Let's do the math, that's what Mcnamara and his team boiled it all down to after all.
500,000 Troops all getting paid a salary, say averaging out to ten thousand a year back in those days, or two hundred bucks a week.
Ten Million a week
That's before you start feeding them and clothing them. Then you have the cost of moving them around, the cost of the artillery, ammunition, bombs and fuel. Then the cost of the backroom administration, then the cost of the destroyed airplanes, helicopters , tanks and vehicles.
The checks got signed without a question!
How all that money could have filled the potholes on the road to the American Dream,instead of destroying jungle paths in a far off country.
Number of people who were killed? Not in the equation, just send more 'cos they aren't in the cost analysis.
Meantimes you let your major cities fall into decay, turn your face away from abject poverty in your own back yard.
You cut back on social infrastructure improvements and programs and set the National Guard and cops on your own citizens.
You couldn't dream up a better recipe for catastrophe and yet that's what we had.
This episode shows why successful businessmen rarely make successful politicians, they think everything can be boiled down to dollars,cents and efficiency.
It's fair to say that Mcnamara expressed his doubts about an eventual victory but there's also no escaping the fact that he was complicit in keeping it secret from the general public.

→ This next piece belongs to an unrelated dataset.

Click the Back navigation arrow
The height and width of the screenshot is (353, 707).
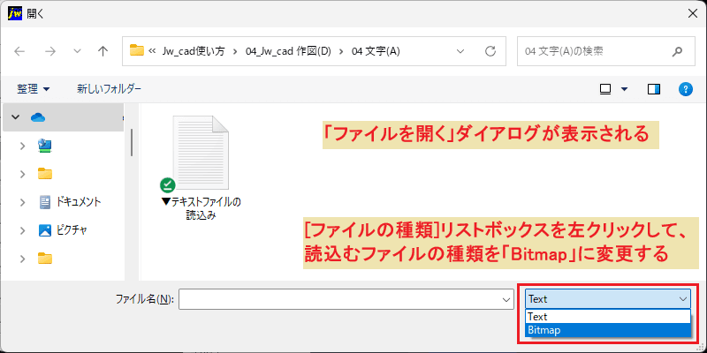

I lived in England when all of this was happening and for us it just seemed like a minor irritant for the US, the British were preoccupied with their own social upheavals so we didn't really get much coverage.
As these documentaries unfold I find myself amazed at our ignorance and doubly amazed at the downright stupidity of the successive governments in dealing with the problem. If newly elected politicians couldn't get out then you have to ask some serious questions about the tactical qualifications of the permanent military commanders.
Harry Truman had a great quote about Military Generals when he fired McArthur. I'm paraphrasing but it went something like this
"I didn't fire him because he was stupid , because if that was the reason I'd have to fire half the Generals in the Military, I fired him because he disobeyed orders"
It's going to take someone with a granite will to get us out of this mess and it will be interesting to see who gets the credit in the final chapters of this series.
As for me I'm so stunned at the unbelievable levels of waste, pointless missions, carnage and ineptitude at the command level. I have never said this before , but I'm glad I lived in England when all this was going on.